September 18, 2019

Satanism as an Antidote to Beige Atheism

horned skull monster

There's nothing wrong with the color beige (or tan, kaki, and whatever other names you prefer). It is about as inoffensive as one could want, and it goes with many other colors. Having a wall in your home painted in beige renders the wall almost as invisible as white, freeing you up to decorate as you want. Although I am not sure I've ever met anyone who claimed that their favorite color was beige, plenty of people seem to like it enough when it comes to their interior paint, car upholstery, and all sorts of other things. Thus, while beige may not inspire much passion, it works well for many. There is nothing wrong with beige, and there is nothing wrong with people who like beige.

Beige Atheism

Atheism, at least if we are talking about the dictionary sort of atheism (i.e., atheism means nothing more than a lack of belief in gods), is rather beige. I suppose we can't call it inoffensive since there are still plenty of religious believers who seem to have real difficulty merely acknowledging the existence of atheists, but I don't want to dwell on them here.
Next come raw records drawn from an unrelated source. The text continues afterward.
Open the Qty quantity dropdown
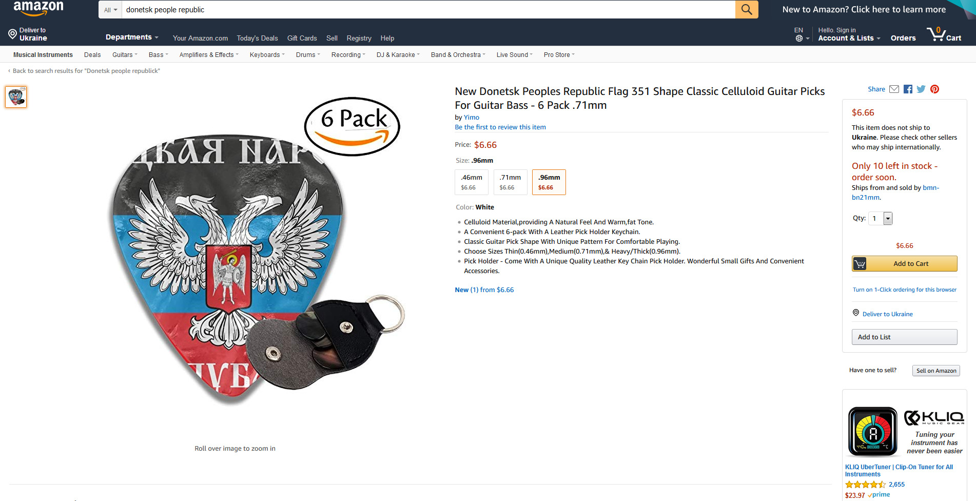Image resolution: width=976 pixels, height=501 pixels. click(x=881, y=218)
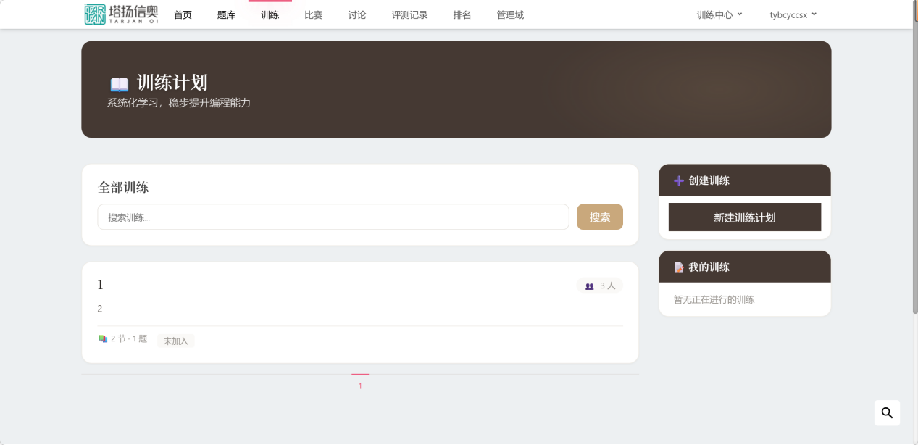
Task: Click the notepad icon beside 我的训练
Action: [x=679, y=267]
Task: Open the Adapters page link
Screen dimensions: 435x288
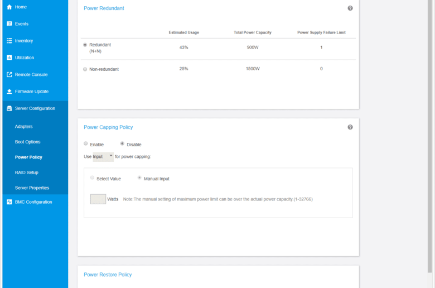Action: tap(23, 127)
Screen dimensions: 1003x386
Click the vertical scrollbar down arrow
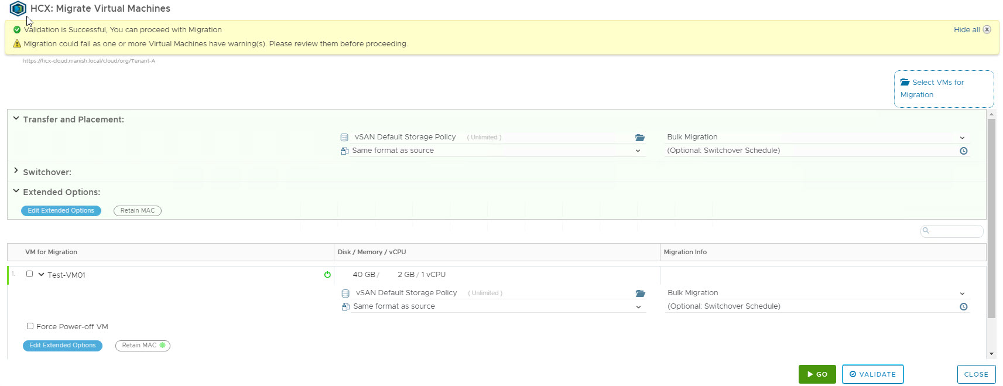click(991, 354)
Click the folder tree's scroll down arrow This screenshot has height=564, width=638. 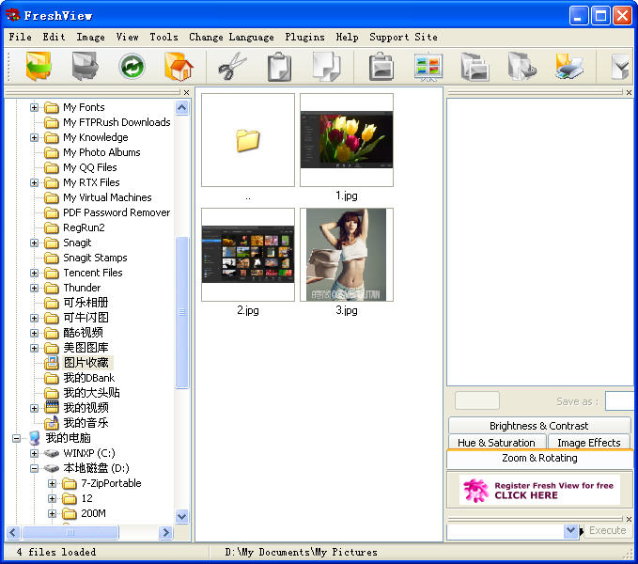coord(182,516)
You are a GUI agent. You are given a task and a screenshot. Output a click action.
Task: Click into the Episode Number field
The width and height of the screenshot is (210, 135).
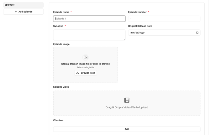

But many of them also seem to have real difficulty comprehending the continued existence of monkeys, so I think we can set them aside as they muddle about their "magic" world and get back to the atheists. Beige atheism is great for many atheists. It has everything we want and nothing we don't. Much like the color, it goes with almost anything. There's nothing wrong with beige atheism, and there's nothing wrong with people who like beige atheism.

Of course, not everybody likes the color beige. Some find it boring or otherwise unappealing. I am one of them. I once passed on buying a white car even though I really wanted this particular white car just because it had a beige interior. And yes, I once persuaded my wife-at-the-time to paint an entire room in the house we were living in at the time bright red instead of its previous beige. I remember standing there when the first wall was finished and wondering if we weren't a bit crazy. "Well, it is definitely red!" It was, and the expressions on the faces of most of our guests suggested they found it shocking, but I loved it. It is okay not to like beige, and yes, it is okay not to like beige atheism too.

People who don't like beige atheism feel that way for many different reasons. For some, it seems incomplete because they are looking for something more than just a lack of belief in gods. Something like secular humanism might appeal to some of them more than plain old dictionary atheism. Others might be content with beige atheism but recognize that this is only one small part of who they are and what they are interested in. They might still define themselves as atheists using the narrow definition but spend more time pursuing political activism that has nothing to do with atheism. Still others find beige atheism so boring, unappealing, or aesthetically uninspiring that they seek an alternative that, while still atheistic, bears little resemblance to beige atheism: Satanism.

Satanism as an Alternative to Beige Atheism

As someone who is not a Satanist, I recognize that I am limited in my ability to convey why those atheists who are Satanists were drawn to Satanism or what they find appealing about it. The best I can do is explain what I have always found appealing about it and what I have heard from several self-identified Satanists about what attracted them to it. Interestingly, there is a great deal of overlap here. What I have always found appealing about Satanism is the dark aesthetic (i.e., the imagery, the art, the music) and the embrace of the strong rebellious adversary. As a horror fan and a metalhead, I've been drawn to the dark aesthetic and Satanic themes longer than I've been an atheist. That didn't change when I recognized that I no longer believed in gods (or a literal Satan). I've also admired the adoption of a position of unapologetic nonconformist by embracing the imagery of the Christian boogeyman. Kind of like freethought on steroids with devil horns!

While I have heard many Satanists mention the same things when they describe how they found Satanism and/or what they like about it, it is true that some mention other aspects of Satanism that I find less appealing (e.g., ritual, magic, libertarianism, social Darwinism). That they find some things appealing that I don't find appealing goes a long way toward explaining why I am not a Satanist. Still, I'd be lying if I said it held no appeal. I have little trouble understanding why other atheists would embrace Satanism, and I can admit that there are times when I wish I could do so too. For now, I'll just remain a beige atheist who fantasizes about decorating his home to resemble the set of Suspiria and recognizes that I don't need to be a Satanist to do so.